Whole grains offer a “complete package” of health benefits, unlike refined grains, which are stripped of valuable nutrients in the refining process.
- Whole grains contain bran and fiber, which slow the breakdown of starch into glucose –thus maintaining a steady blood sugar rather than causing sharp spikes.
- Fiber helps lower cholesterol as well as move waste through the digestive tract.
- Fiber may also help prevent the formation of small blood clots that can trigger heart attacks or strokes.
- Phytoestrogens (plant estrogens) and essential minerals such as magnesium, selenium and copper found in whole grains may protect against some cancers.
The invention of industrialized roller mills in the late 19th century changed the way we process grains. Milling strips away the bran and germ, making the grain easier to chew and digest, but such highly processed grains are much lower in nutritional quality. Refining process strips away more than half of wheat’s B vitamins, 90 percent of the vitamin E, and virtually all of the fiber.
A growing body of research shows that choosing whole grains and other less-processed, higher-quality sources of carbohydrates, and cutting back on refined grains, improves health in many ways.
Whole Grains and disease
Cardiovascular Disease:
Eating whole instead of refined grains substantially lowers total cholesterol, low-density lipoprotein (LDL, or bad) cholesterol and triglycerides.
Type 2 Diabetes:
Research shows that eating whole grains decreased the risk of type 2 diabetes .

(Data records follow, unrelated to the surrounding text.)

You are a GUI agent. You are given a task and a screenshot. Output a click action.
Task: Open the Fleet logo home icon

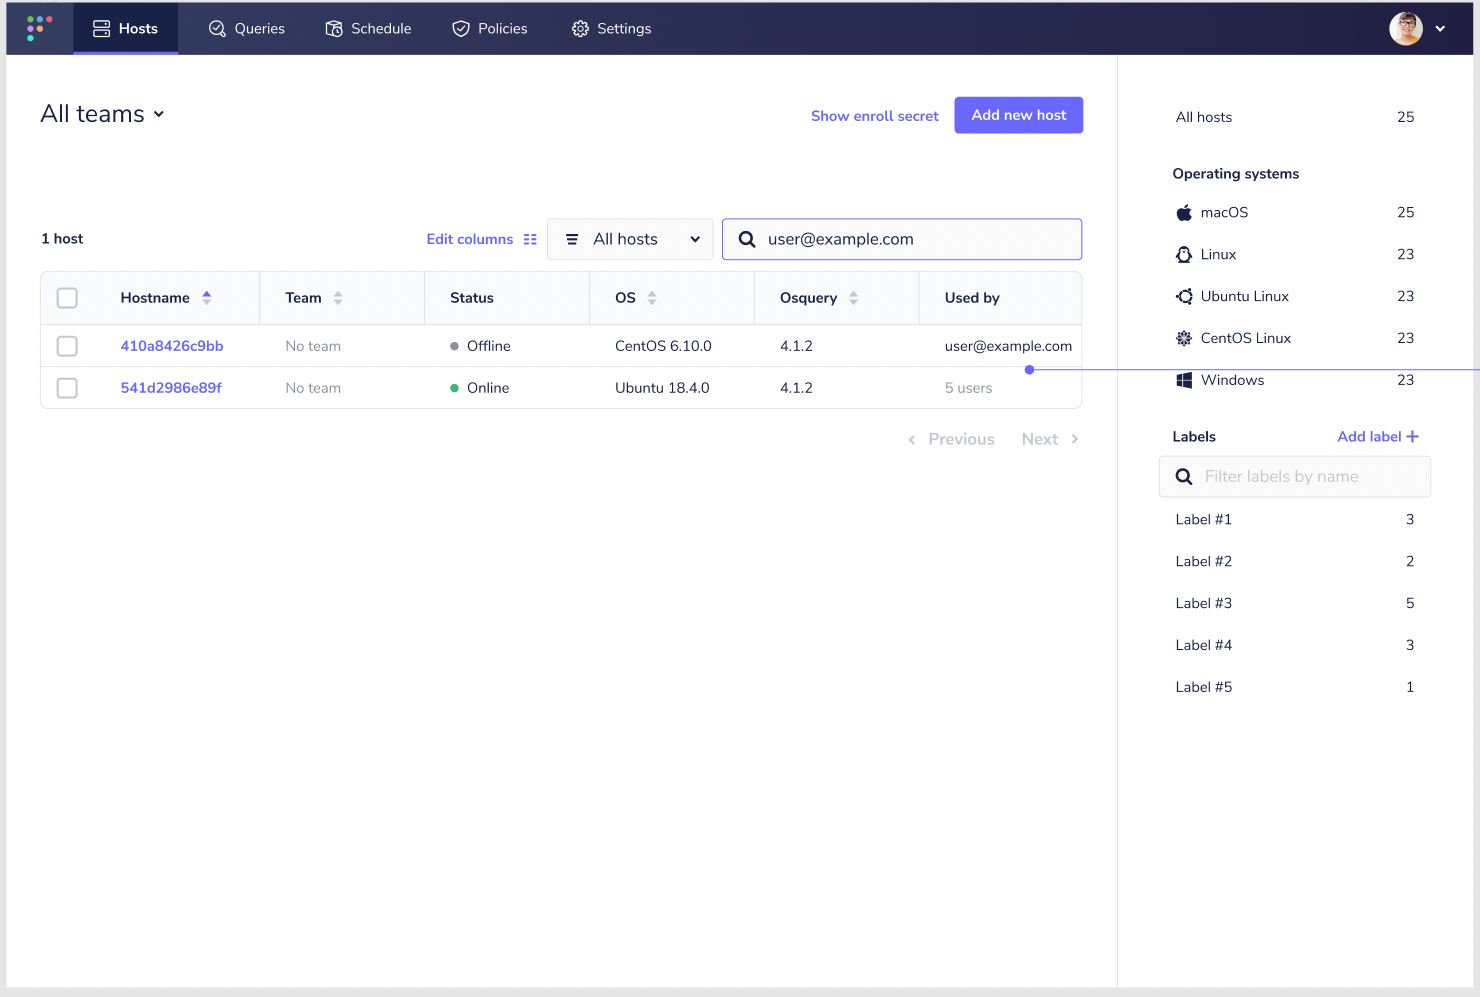(38, 27)
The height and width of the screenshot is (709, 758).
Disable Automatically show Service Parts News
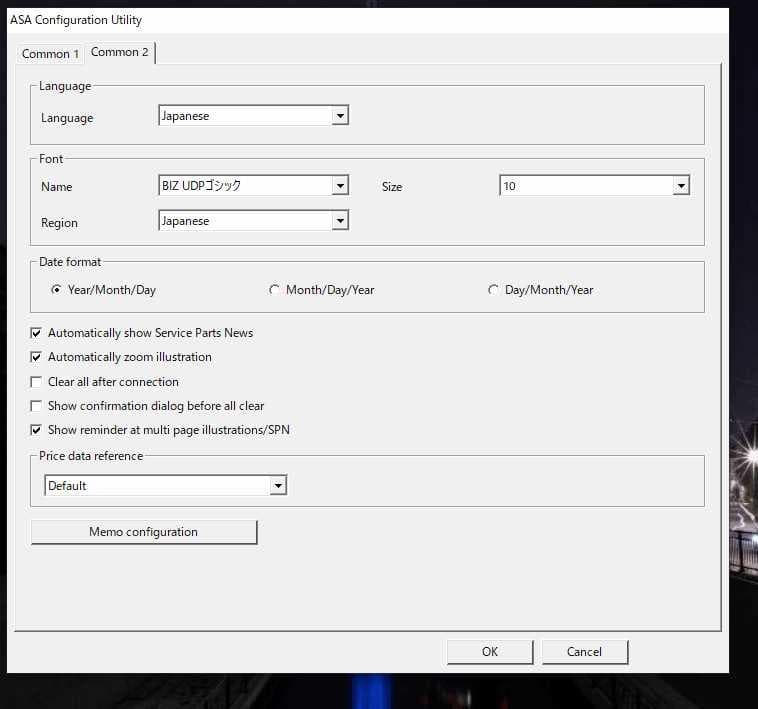pyautogui.click(x=37, y=333)
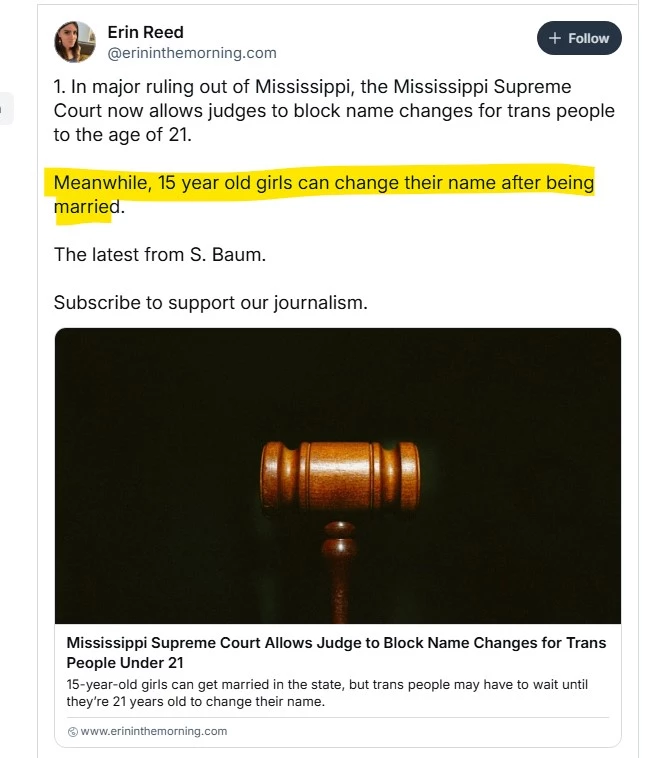660x758 pixels.
Task: Click the gavel article preview image
Action: (x=338, y=475)
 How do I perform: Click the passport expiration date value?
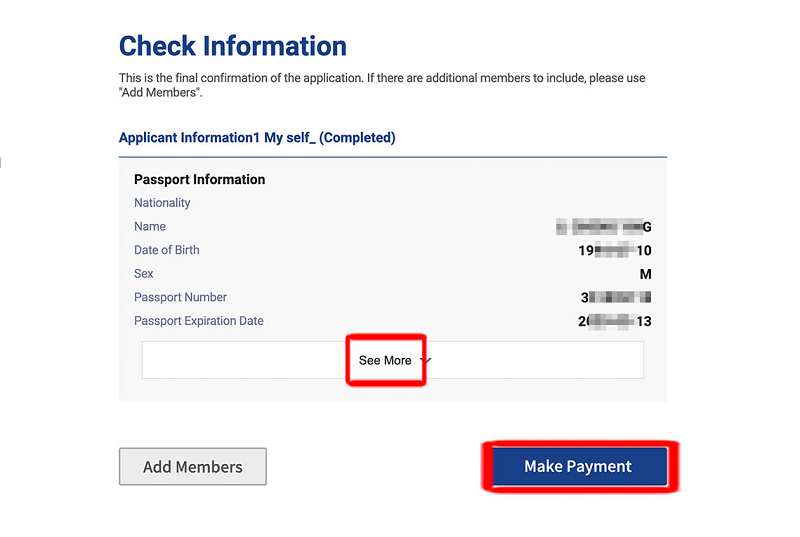point(615,321)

Swapping white rice for whole grains could help lower diabetes risk.
Cancer:
Eating whole grains offers protection against colorectal cancer.
Digestive Health:
By keeping the stool soft and bulky, the fiber in whole grains helps prevent constipation, a common, costly, and aggravating problem. It also helps prevent diverticular disease (diverticulosis) by decreasing pressure in the intestines.